Between sports team performance at an all-time low (or so I assume from the relative lack of street corner bootleg t-shirt vendors), Will Smith’s late career irreverence, and Bill Cosby’s various recent bouts of unpleasantness, Philadelphians now more than ever need a reason to be proud of the city they call home. Enter Fight Amputation . After bludgeoning listeners with a one two punch of excellent releases in 2015 the local noise punk power trio had a rousing homecoming at Kung Fu Necktie on Saturday, joined by likeminded riffsmiths Humanshapes, Grizzlor, and celebrated Today Is The Day / Unsane team-up UXO.
Fellow Philadelphians Humanshapes led the charge with a dissonant post grunge attack, dueling male and female singers bringing to mind a reanimated late 80’s Sonic Youth. Grizzlor was up next. I’d yet to have the pleasure of experiencing the New Haven, CT stoner sludge armada in person and was mostly transfixed as the band set up by vocalist/guitarist Victor’s combination telephone/microphone. Once the threesome tore open with a tsunami of groove heavy fuzz and feedback I was wholly impressed by the beckoning bellow echoing from the unlikely piece of equipment.

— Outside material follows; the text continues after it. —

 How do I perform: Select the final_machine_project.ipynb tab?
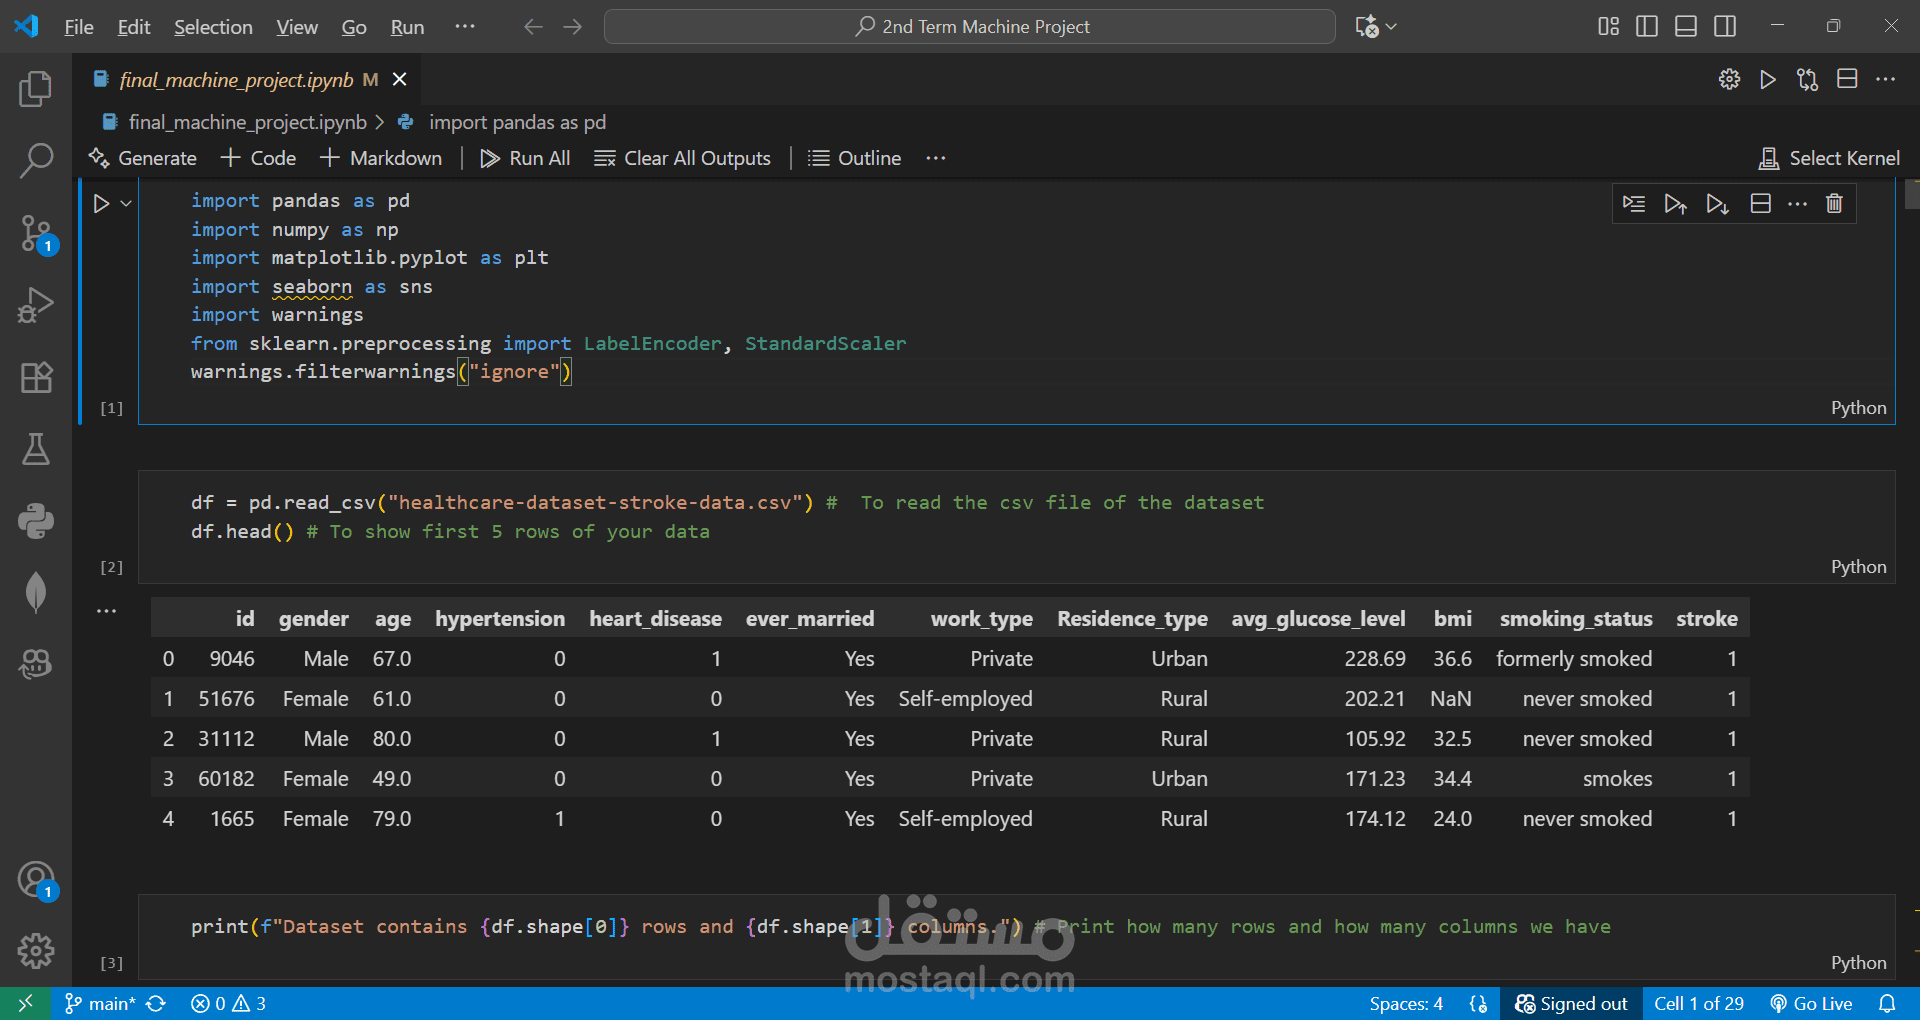(x=236, y=80)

I was floored by the debut LP from UXO when it dropped last month and the band’s performance was even more mind blowing, with standout tracks “Redlegs” and “Everything’s a Mistake” resonating even deeper in this intimate live setting. The supergroup of Spencer (Unsane), Austin (Today Is The Day), Victorine (Vattnet Viskar) and Kennedy (Ironboss) ran through the entire length of the Self-titled with the captive audience enthralled by every note, each track from the crust punk vets met with a crescendo of thunderous applause. UXO’s short jaunt in support of the record release is already over (Austin will return to KFN with Today Is The Day on 5/24), but hopefully they can find their way back out on the road with this amazing project soon.
An awed hush fell over the crowd as Mike McGinnis’ droning guitar intro to “Ex Everything” began to echo throughout the room, the full force of Fight Amp soon exploding outward and the area in front of the stage becoming a drink, fist and foot flinging pit. I’ve listened to Constantly Off almost daily since its release last June and feeling the material rattle my bones in person was nothing short of a revelation. The Philly three piece’s set split the difference between old favorites (with help from former guitarist/current member of Baltimore punkers Multicult Rebecca Burchette) and newer bangers, led by Jon DeHart’s thundering bass chug and he and McGinnis’ dangerously catchy vocal interplay, culminating in the mile-a-minute nihilistic deathrace outro to “Happy Joyful Life” and almost killing superhuman drummer Dan Smith in the process. Chants of “one more song” couldn’t be denied though, drummer health be damned. Far be it from Fight Amp to disappoint.